The Wannacry ransomware attack made 2017 one of the worst years for cybersecurity in recent memory, incapacitating hundreds of thousands of computers in 150 countries and causing billions of dollars in financial losses. There was also a silver lining: Suddenly, senior business executives and boards of directors began asking detailed questions about how much cyber risk their organizations faced and what the impact of a successful cyber attack would look like for their businesses. This put a premium on learning how to communicate cyber risk.
For some Chief Information Security Officers (CISOs), this may have seemed like a recipe for more paperwork rather than something to celebrate. What it really was, however, was an opportunity to change the conversation. With the right technology in place, CISOs can now communicate the impact of cyber events in terms of financial and operational risk to the business and command a conversation around resource prioritization, right sizing of budgets, and risk transference through insurance, among other things.
The Rosetta Stone that translates the technical nature of security into the language of the business is here – cyber risk quantification. By quantifying cyber risk, CISOs have the ability to speak the language of business.

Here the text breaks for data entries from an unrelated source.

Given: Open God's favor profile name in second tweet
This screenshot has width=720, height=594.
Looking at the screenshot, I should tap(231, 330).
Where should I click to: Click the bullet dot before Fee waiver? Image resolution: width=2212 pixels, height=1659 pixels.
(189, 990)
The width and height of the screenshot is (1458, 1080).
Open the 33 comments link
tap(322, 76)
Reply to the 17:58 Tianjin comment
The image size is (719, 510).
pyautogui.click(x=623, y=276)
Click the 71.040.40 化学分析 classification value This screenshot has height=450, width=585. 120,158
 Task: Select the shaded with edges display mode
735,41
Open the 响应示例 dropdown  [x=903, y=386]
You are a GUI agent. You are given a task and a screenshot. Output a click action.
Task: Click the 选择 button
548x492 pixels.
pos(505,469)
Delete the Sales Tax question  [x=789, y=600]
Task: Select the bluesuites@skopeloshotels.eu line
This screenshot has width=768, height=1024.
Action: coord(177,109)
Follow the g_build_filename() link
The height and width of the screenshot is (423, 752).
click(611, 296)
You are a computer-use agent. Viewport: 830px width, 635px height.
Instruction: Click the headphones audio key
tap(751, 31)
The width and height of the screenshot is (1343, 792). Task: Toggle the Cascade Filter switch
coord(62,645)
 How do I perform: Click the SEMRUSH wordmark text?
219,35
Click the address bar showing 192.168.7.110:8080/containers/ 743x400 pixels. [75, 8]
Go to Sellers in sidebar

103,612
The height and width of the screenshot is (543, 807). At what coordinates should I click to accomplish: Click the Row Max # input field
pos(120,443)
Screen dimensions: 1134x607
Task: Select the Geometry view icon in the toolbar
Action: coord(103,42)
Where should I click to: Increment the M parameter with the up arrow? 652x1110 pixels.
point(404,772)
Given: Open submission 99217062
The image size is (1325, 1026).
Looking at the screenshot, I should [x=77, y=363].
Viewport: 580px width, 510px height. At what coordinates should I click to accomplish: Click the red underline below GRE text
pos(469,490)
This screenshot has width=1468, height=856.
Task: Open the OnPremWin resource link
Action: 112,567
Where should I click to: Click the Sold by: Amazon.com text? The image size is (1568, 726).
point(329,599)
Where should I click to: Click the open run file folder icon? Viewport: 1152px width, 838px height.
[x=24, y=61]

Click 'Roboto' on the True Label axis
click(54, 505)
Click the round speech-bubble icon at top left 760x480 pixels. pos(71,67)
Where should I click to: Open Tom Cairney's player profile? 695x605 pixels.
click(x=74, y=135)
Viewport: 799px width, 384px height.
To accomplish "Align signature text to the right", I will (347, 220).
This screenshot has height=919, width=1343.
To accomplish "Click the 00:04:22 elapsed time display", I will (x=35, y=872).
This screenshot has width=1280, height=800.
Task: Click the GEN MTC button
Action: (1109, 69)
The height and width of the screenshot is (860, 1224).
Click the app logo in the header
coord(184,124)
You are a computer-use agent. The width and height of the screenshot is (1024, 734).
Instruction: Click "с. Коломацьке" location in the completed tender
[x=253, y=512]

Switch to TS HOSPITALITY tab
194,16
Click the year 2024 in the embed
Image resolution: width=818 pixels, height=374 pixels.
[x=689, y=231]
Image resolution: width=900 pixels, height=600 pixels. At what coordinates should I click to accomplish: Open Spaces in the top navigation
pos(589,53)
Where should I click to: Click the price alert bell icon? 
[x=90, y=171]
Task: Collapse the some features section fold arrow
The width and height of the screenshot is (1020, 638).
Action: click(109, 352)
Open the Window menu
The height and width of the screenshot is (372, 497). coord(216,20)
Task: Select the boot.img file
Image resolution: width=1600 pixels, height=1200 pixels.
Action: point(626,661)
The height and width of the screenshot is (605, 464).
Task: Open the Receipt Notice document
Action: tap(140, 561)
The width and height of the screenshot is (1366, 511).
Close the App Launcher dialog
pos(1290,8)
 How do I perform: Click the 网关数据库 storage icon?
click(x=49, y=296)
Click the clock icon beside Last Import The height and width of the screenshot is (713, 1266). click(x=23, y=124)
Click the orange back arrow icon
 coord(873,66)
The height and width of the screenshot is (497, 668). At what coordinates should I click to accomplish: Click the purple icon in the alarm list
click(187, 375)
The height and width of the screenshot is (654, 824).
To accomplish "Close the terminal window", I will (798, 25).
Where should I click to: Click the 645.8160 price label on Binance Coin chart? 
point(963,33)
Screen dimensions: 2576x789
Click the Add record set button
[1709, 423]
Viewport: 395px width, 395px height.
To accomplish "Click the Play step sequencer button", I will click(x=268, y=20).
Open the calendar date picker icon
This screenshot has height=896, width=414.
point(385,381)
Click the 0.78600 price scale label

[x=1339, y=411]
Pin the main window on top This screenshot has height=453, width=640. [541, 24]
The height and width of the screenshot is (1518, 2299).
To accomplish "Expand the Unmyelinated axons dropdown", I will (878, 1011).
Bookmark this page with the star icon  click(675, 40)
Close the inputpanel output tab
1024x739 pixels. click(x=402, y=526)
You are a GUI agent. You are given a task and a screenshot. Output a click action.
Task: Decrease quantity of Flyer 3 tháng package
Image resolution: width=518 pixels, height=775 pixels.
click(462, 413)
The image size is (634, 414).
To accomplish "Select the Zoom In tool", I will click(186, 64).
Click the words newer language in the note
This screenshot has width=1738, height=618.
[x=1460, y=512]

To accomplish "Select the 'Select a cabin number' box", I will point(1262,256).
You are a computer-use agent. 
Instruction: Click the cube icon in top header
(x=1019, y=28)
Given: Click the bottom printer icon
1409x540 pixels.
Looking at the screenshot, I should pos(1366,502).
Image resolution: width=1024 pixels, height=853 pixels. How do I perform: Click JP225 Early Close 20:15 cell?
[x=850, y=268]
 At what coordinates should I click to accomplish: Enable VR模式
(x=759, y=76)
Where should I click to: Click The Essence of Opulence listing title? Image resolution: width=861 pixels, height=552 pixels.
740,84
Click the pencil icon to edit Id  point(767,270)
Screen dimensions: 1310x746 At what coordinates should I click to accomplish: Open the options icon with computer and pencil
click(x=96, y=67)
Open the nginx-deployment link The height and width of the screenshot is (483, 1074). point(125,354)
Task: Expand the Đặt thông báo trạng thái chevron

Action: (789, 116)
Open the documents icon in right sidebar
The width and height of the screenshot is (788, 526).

“Successfully presenting cybersecurity concerns to the board requires the ability to weave a narrative around what is occurring in the broader cybersecurity industry, how attackers are affecting industry peers, and using metrics, financial impact and enterprise maturity to show how cybersecurity events will affect the enterprise,” wrote Jack Freund, in a new ISACA white paper, Reporting Cybersecurity Risk to the Board of Directors.
Freund is currently the Head of Cyber Risk Methodology at VisibleRisk and is the co-author of “Measuring and Managing Information Risk: A FAIR Approach,” which has become a global standard.
Know Your Business to Communicate Cyber Risk
Presenting cybersecurity risk to senior business leaders requires translation to bridge the gap in language and understanding. To do this, however, requires the CISO to ensure he or she understands their company and its business.
“You need to understand what your business does. That is the way that you gain access to upper executives and board members,” said Jack Freund, in a new interview on the ThreatConnect Podcast (Ep. 5: Jack Freund on Cyber Risk Quantification & The FAIR Standard). “I think the way to do that is through understanding what corporate strategy looks like. And then, connecting all the cyber things that we care about on a day-to-day basis and our general blocking and tackling of attackers and missing patches, non-compliant controls. We have to connect those things at the bottom to those things at the top. And doing that requires thinking about scenarios in a progressively more detailed way.”
Understanding the business starts with understanding its strategic goals. Most often, those goals will be related to revenue, profit, product development, added revenue streams, gaining market share, cross-selling more products, and many other objectives.
Once you have this Northstar understanding of what matters most to the business, you can then effectively communicate risk, according to Freund. “If you go to the board [and say] ‘we need to increase our endpoint security because we’re really worried about increasing ransomware attacks and … if we experience something like that, we’re going to have a really hard time hitting these strategic goals that we plan for the organization,’ you have their attention,” he said.
These risk scenarios can be quantified in a way that the board can understand. A board that understands the risk, threat, response paradigm is better equipped to understand prioritization and resource allocation. By leveraging cyber risk quantification (CRQ), a threat intelligence platform (TIP) and an intelligence-led security orchestration, automation and response (SOAR) platform, CISOs can more easily demonstrate what risks they are prioritizing, the actions they are taking to mitigate those risks and the outcomes associated with those actions.
“These are meaningful conversations to businesses,” Freund said.
And let’s be clear — as security professionals, we are definitely in the business of protecting the business.